I don't how to solve the following exercise (3.2 from "Ambrosio, Fusco, Pallara - Functions of bounded variations and free discontinuity problems").
Let $\mu$ be a finite Radon measure in $\Omega \subset \mathbb{R}^n$ whose first order derivative $\nu$ is a finite Radon measure, i.e.
$$ \int_{\Omega} \frac{\partial\phi}{\partial x_i} d\mu = -\int_{\Omega} \phi d \nu_i \quad \forall \phi \in C^1_c(\Omega), \quad i=1, ..., n $$
Show that there exists a unique $u \in BV(\Omega)$ such that $\mu = u\mathcal{L}^n $.
I have no idea of how to proceed
I am not very knowledgeable on measure theory, I just recently started to learn about it, but I want to give it a try. This means of course that the following might not be perfectly correct. From the assumptions and the definition of a BV function, it is clear that it suffices to find a unique $u$ in $L^1$ such that $\mu = u L^n$, so this is what I will prove.
Let us start with $\mathbf{n = 1}$. Since $\mu$ and $\nu$ are finite measures it is no restriction to assume $\Omega$ to be bounded.
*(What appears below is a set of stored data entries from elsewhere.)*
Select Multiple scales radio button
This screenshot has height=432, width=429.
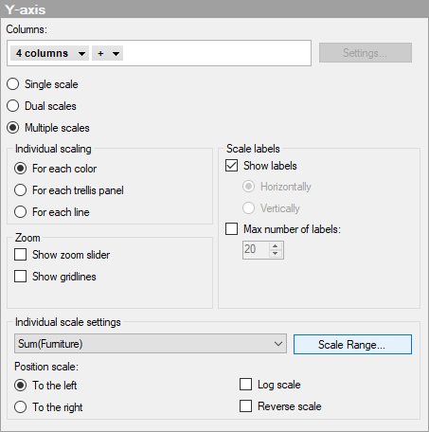point(13,128)
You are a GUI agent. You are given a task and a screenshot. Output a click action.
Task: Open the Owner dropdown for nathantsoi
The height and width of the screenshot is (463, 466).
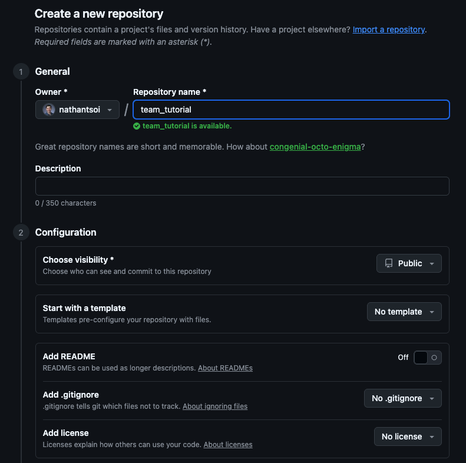point(77,110)
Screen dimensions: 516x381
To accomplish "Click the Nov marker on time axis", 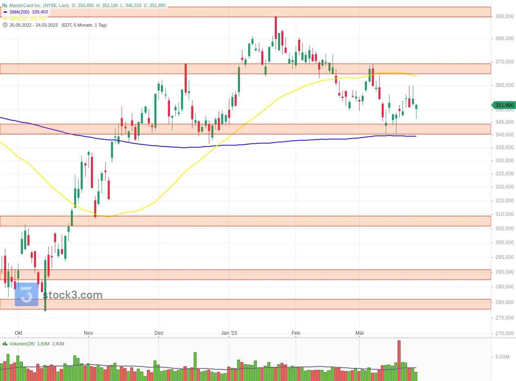I will [x=88, y=333].
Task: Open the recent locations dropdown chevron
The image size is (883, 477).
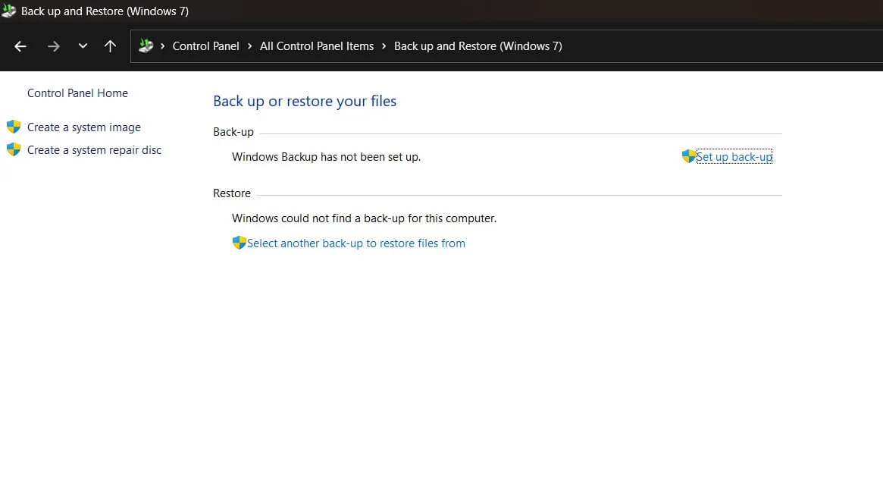Action: pos(83,46)
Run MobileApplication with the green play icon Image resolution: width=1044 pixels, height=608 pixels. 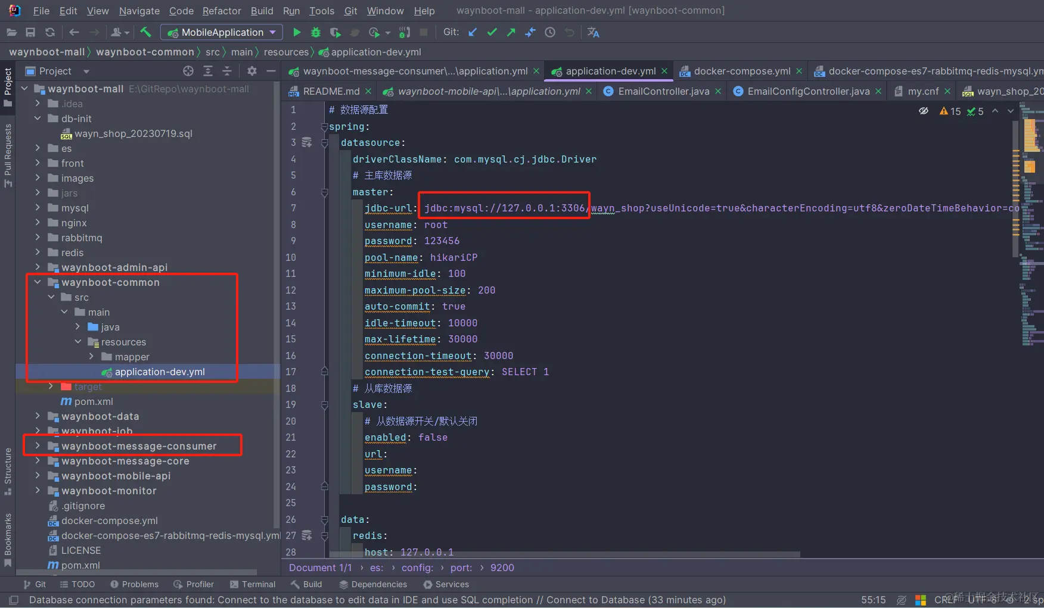(x=297, y=32)
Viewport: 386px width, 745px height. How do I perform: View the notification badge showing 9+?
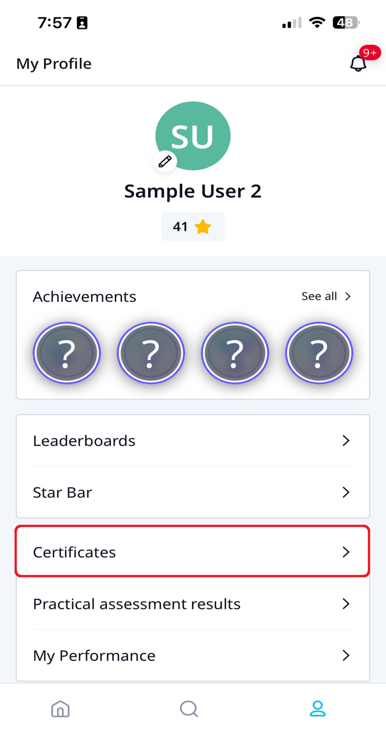369,52
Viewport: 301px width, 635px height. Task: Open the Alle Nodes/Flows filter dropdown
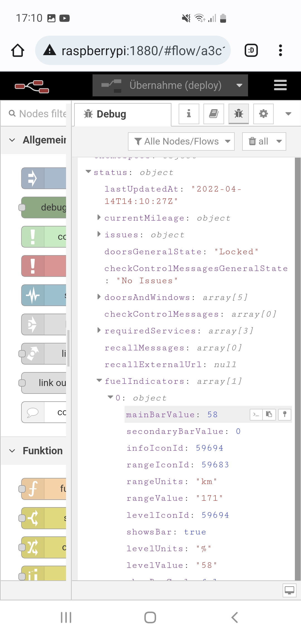[x=181, y=141]
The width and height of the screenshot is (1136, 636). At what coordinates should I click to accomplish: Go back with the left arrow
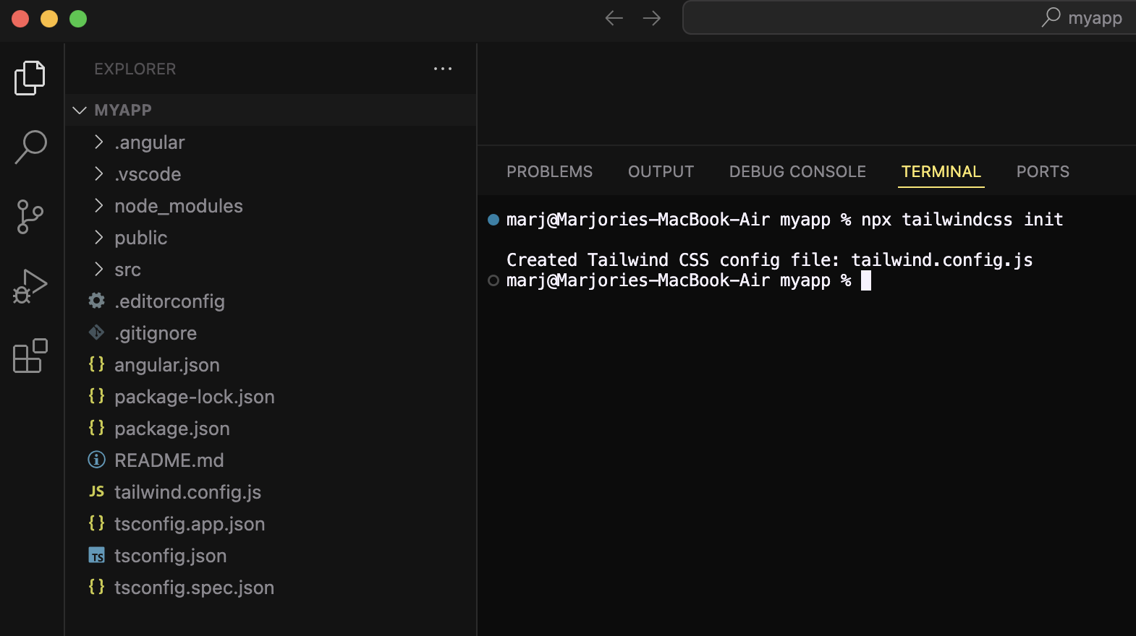click(614, 18)
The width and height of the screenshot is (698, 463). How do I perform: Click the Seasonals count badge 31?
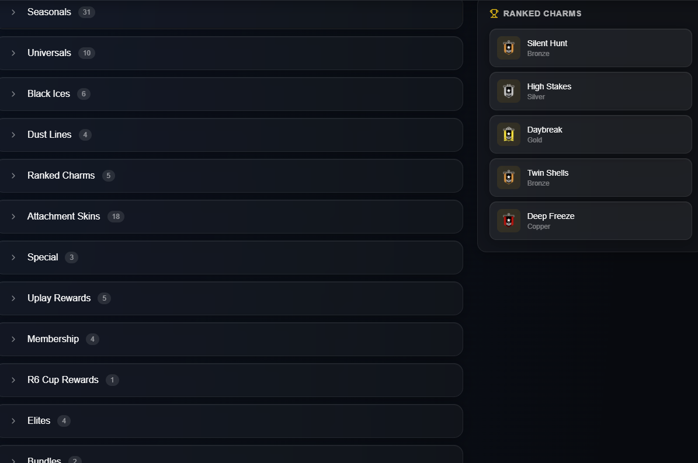[x=86, y=12]
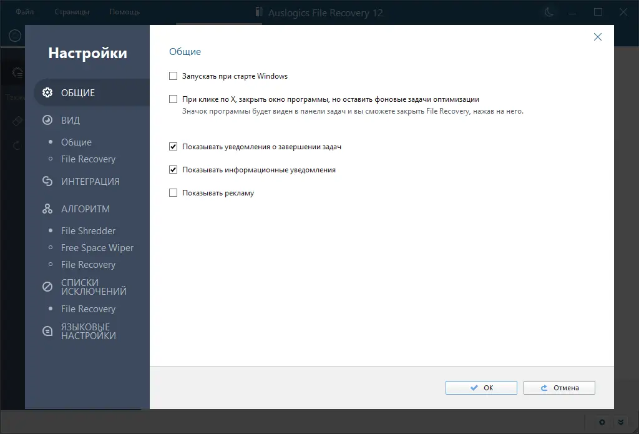Select the ОБЩИЕ settings gear icon
This screenshot has height=434, width=639.
(x=47, y=92)
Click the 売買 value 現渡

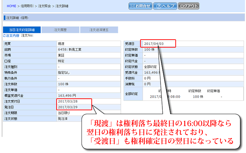[61, 44]
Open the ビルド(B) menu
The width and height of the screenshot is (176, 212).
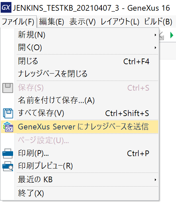tap(158, 22)
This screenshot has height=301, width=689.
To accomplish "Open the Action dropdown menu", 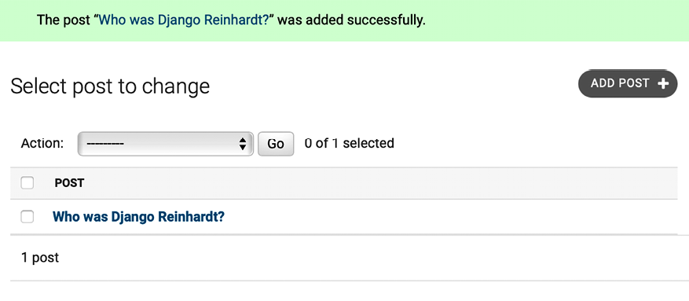I will (x=166, y=144).
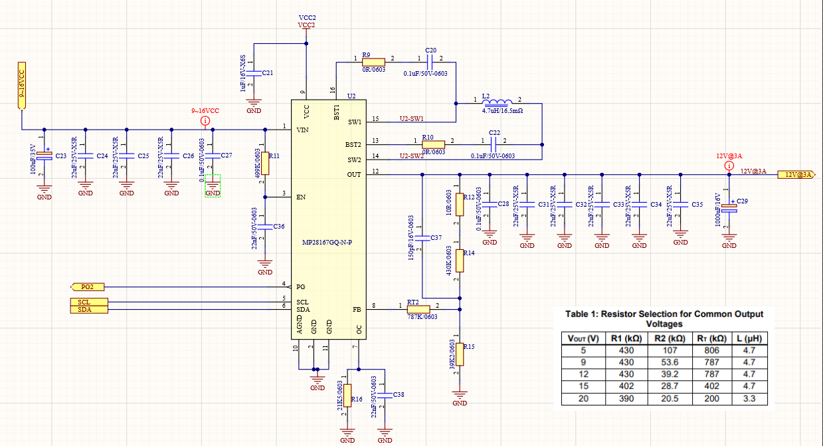823x446 pixels.
Task: Select the L2 inductor symbol
Action: tap(498, 102)
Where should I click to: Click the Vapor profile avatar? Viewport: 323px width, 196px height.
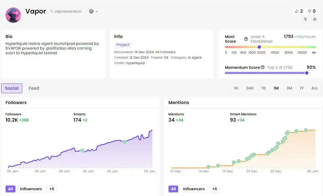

Define $f_\nu(x) = \nu((-\infty, x) \cap \Omega)$. We have that $f_\nu$ is bounded and hence in $L^1(\Omega, \mathcal{L}^1)$.
Now let $(x_i, x_{i+1})$ a partition of $\Omega$ with $x_{i+1}-x_i = \delta$, then
\begin{align*} \int \phi' f d \mathcal{L}^1 = \lim_{\delta \to 0} \sum_{i} \phi'(x_{i}) f(x_{i}) \delta = \lim_{\delta \to 0} \sum_{i} (\phi(x_{i+1})-\phi(x_i)) f(x_i) \\ = -\lim_{\delta \to 0} \sum_{i} (\phi(x_{i+1}) \nu([x_i, x_{i+1})) = -\int\phi d\nu, \end{align*} where the second equality is by definition of the derivative and the second to last equality is by a telescoping sum argument. We conclude that $$ \int \phi' f d \mathcal{L}^1 = \int \phi' d \mu \text{ for all } \phi \in C^1_c(\Omega). $$ It is a standard result that the above inequality implies that $u \mathcal{L}^1:= (f + c) \mathcal{L}^1 = \mu$ for a constant $c\in \mathbb R$. It is clear from the assumptions that $f + c \in BV(\Omega)$. Moreover, since $\mu$ is a finite measure the constant $c$ needs to be unique. This completes the case $n = 1$.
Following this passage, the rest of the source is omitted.